◆ Task to carry out
Search the data below for "computer"; list each line that holds it.

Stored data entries
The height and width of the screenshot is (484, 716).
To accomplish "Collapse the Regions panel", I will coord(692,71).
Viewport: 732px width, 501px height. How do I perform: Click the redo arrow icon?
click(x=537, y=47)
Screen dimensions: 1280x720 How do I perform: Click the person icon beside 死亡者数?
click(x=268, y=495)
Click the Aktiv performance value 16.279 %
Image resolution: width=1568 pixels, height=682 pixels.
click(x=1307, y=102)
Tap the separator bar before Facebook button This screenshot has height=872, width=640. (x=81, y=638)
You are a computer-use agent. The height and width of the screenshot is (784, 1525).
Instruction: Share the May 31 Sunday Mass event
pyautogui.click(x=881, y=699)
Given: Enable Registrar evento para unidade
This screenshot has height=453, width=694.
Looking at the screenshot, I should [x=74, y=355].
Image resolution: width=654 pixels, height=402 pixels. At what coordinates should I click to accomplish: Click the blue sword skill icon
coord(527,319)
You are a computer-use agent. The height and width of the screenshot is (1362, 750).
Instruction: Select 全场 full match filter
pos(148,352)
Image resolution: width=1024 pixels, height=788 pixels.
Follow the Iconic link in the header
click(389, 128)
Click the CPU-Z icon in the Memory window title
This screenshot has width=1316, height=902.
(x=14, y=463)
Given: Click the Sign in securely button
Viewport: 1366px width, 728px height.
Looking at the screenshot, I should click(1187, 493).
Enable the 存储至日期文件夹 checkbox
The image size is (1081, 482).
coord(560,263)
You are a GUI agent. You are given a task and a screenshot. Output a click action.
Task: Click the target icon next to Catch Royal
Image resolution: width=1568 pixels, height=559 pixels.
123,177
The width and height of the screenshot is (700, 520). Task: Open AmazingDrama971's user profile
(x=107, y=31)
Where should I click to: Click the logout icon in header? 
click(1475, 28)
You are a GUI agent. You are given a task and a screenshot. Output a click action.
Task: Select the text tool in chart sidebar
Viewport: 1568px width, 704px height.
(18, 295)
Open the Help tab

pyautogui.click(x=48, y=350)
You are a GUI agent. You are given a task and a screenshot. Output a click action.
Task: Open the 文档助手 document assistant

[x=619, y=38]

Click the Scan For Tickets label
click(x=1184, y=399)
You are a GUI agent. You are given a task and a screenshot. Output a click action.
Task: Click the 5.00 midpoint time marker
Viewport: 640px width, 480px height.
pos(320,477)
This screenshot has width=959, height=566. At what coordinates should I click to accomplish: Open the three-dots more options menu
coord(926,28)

◆ Exercise response
You are a computer-use agent. The height and width of the screenshot is (784, 1525).
You are a computer-use agent. The height and width of the screenshot is (1362, 750).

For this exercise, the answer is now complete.